• _Excerpt to read_:
Map projection in pseudocode (x,y are the map coordinates); I'm using the notation as described on pg. 104 of Map Projections - a Working Manual

x=rho*sin(theta)
y=rho0-rho*cos(theta)

Jacobian (phi,lam refer to latitude, longitude respectively):

J =   (drho/dphi)*sin(theta)     rho*cos(theta)*(dtheta/dlam)
     -(drho/dhpi)*cos(theta)     rho*sin(theta)*(dtheta/dlam)          

This would be a scaled rotation matrix if (drho/dphi)==rho*(dtheta/dlam) however, since

 rho=R*F*cot( phi/2+pi/4)**n
 theta=n*(lam-lam0)

(R,F,n, lam0 are constants derived from the parameters defining the projection.) we have

drho/dphi=-n*R*F*cot( phi/2+pi/4)**(n-1)*csc( phi/2+pi/4)*0.5
         =-n*rho*csc(phi/2+pi/4)**2*tan(phi/2+pi/4)*0.5

rho*(dtheta/dlam)=n*rho

Thus, the Jacobian is not a scaled version of a rotation matrix, therefore the LCC is not a conformal map.

• _Provided material_:
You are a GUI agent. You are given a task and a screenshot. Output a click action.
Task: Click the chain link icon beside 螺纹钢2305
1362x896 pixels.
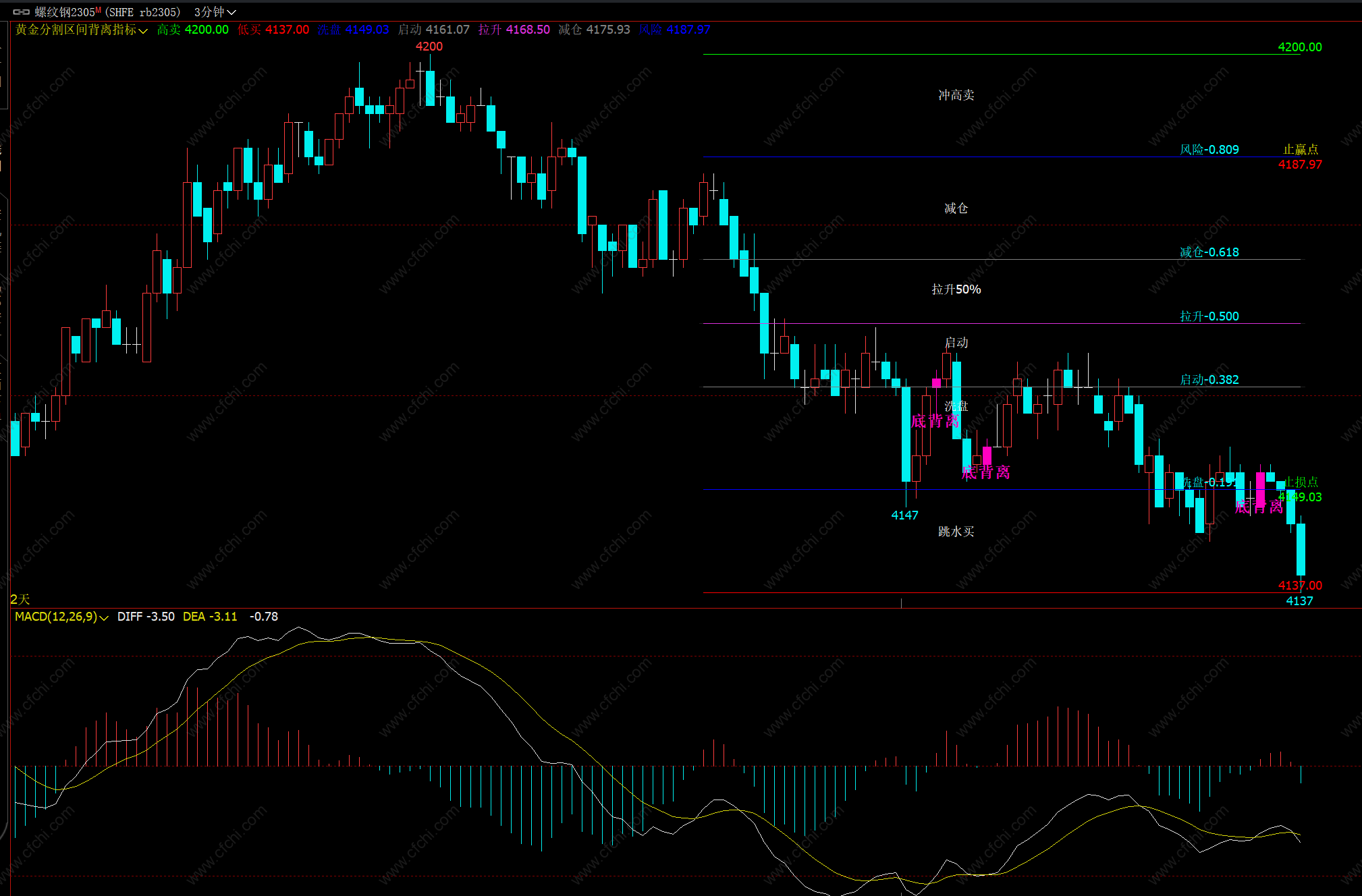click(21, 12)
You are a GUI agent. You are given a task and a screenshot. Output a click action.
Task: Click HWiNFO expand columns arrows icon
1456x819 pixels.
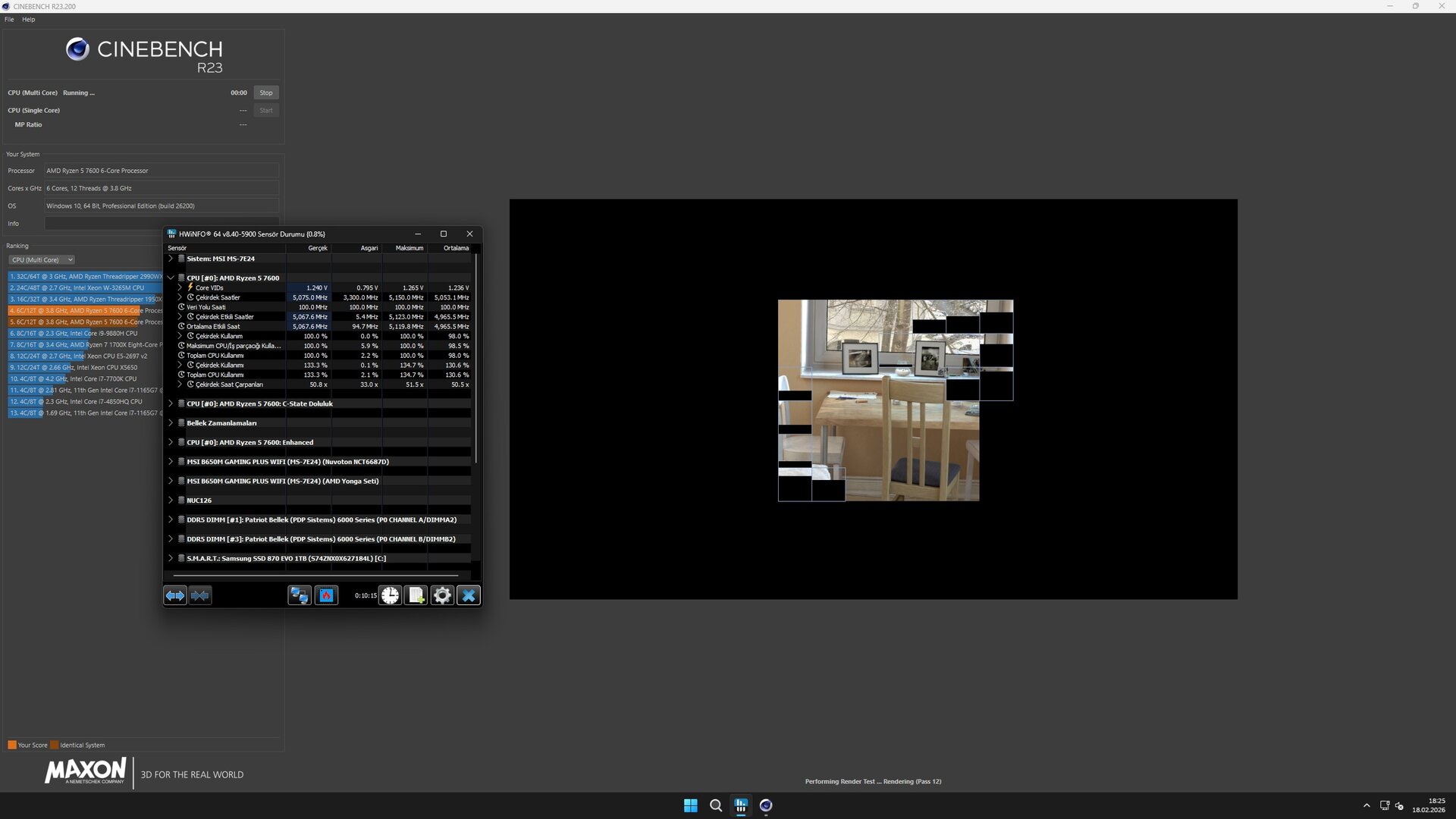click(x=175, y=596)
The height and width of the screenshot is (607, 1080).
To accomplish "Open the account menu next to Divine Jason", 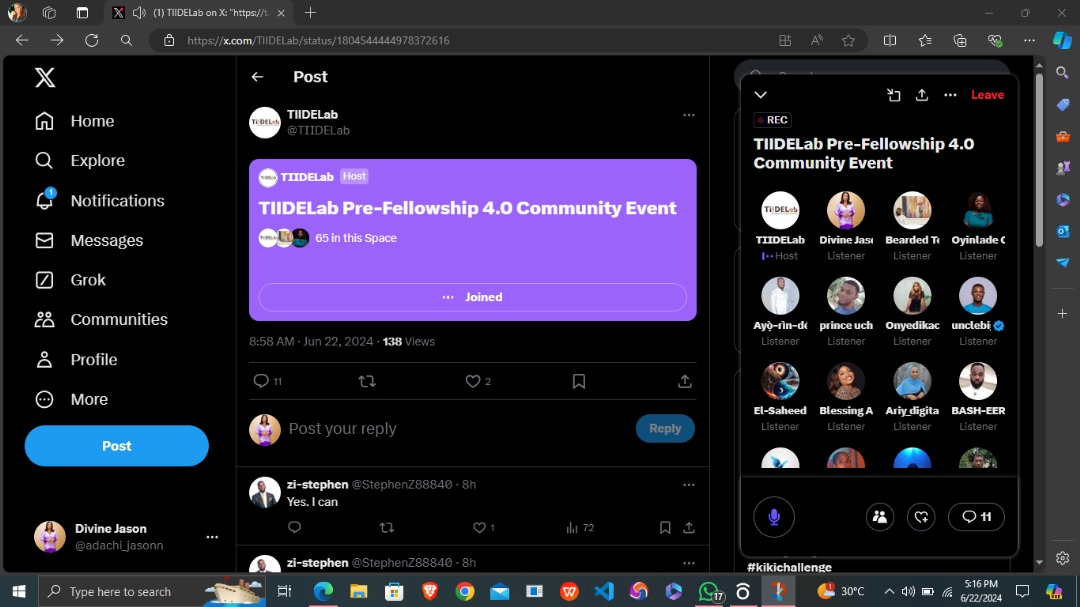I will (x=212, y=536).
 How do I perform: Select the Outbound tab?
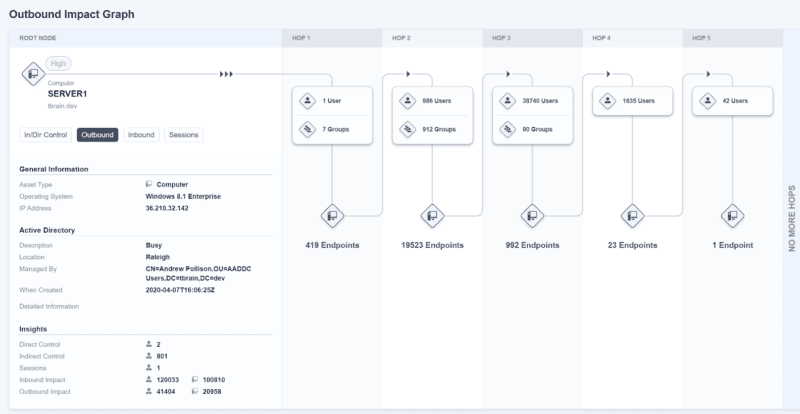coord(97,135)
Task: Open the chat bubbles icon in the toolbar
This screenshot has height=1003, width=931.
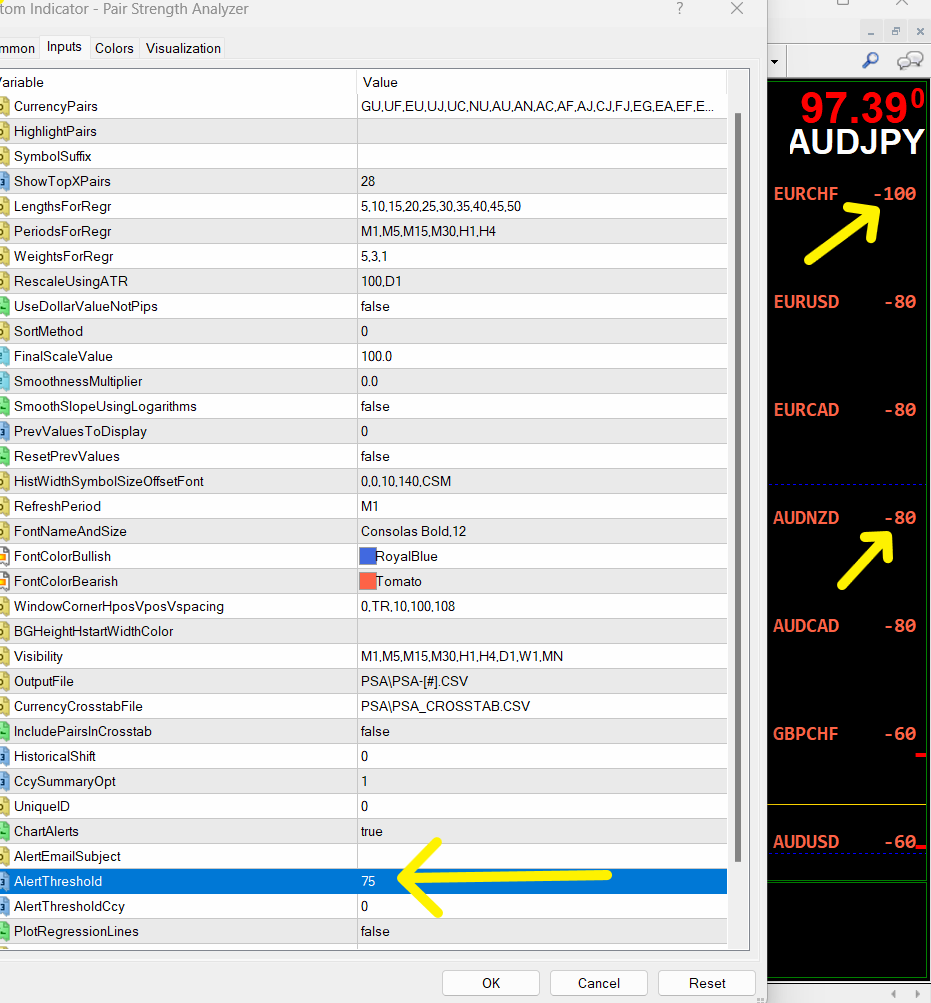Action: click(909, 61)
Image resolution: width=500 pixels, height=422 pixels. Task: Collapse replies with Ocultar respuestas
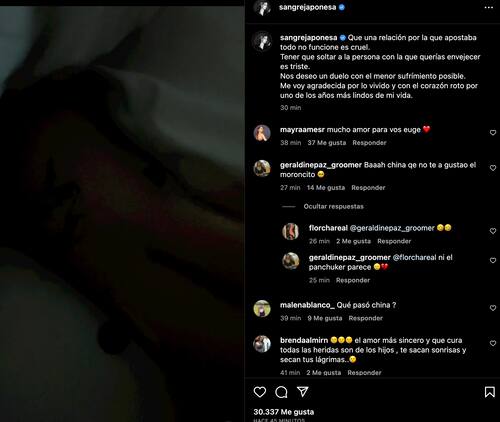[x=333, y=207]
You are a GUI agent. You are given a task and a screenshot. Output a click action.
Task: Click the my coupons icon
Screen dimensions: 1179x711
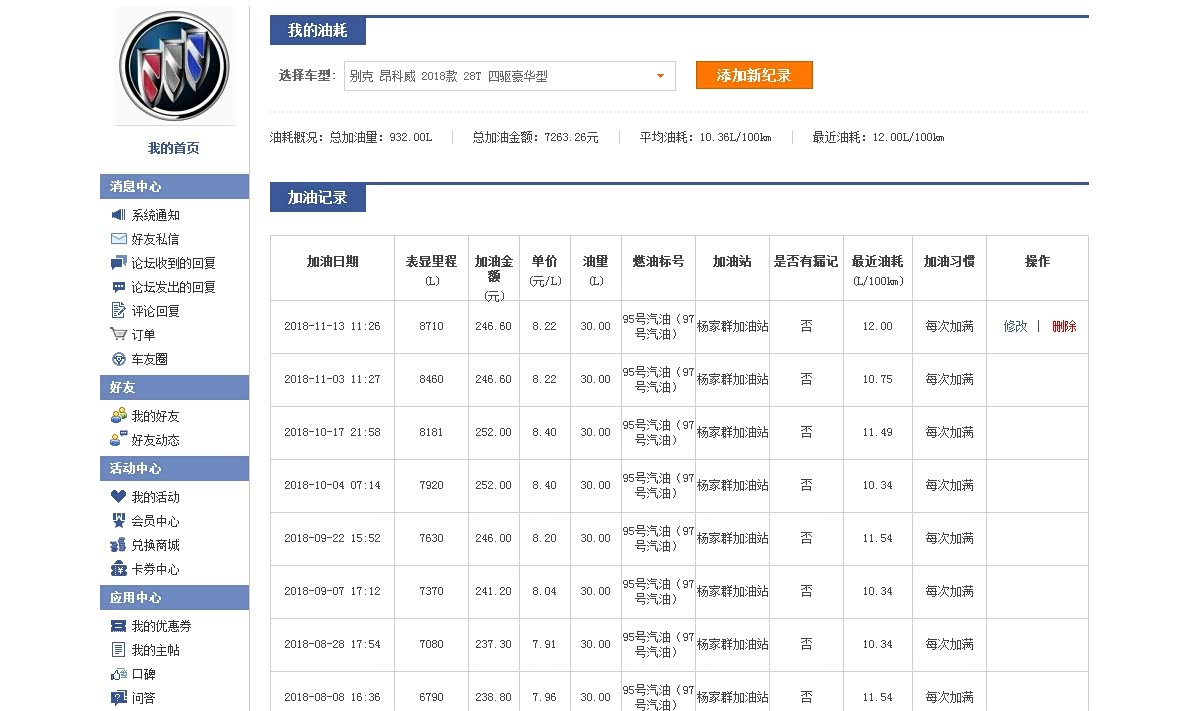[x=118, y=626]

• _Requirements_: Reproduce the part of the map projection excerpt starting at "x=rho*sin(theta)" and ending at "theta=n*(lam-lam0)".

• _Written solution_:
x=rho*sin(theta)
y=rho0-rho*cos(theta)

Jacobian (phi,lam refer to latitude, longitude respectively):

J =   (drho/dphi)*sin(theta)     rho*cos(theta)*(dtheta/dlam)
     -(drho/dhpi)*cos(theta)     rho*sin(theta)*(dtheta/dlam)          

This would be a scaled rotation matrix if (drho/dphi)==rho*(dtheta/dlam) however, since

 rho=R*F*cot( phi/2+pi/4)**n
 theta=n*(lam-lam0)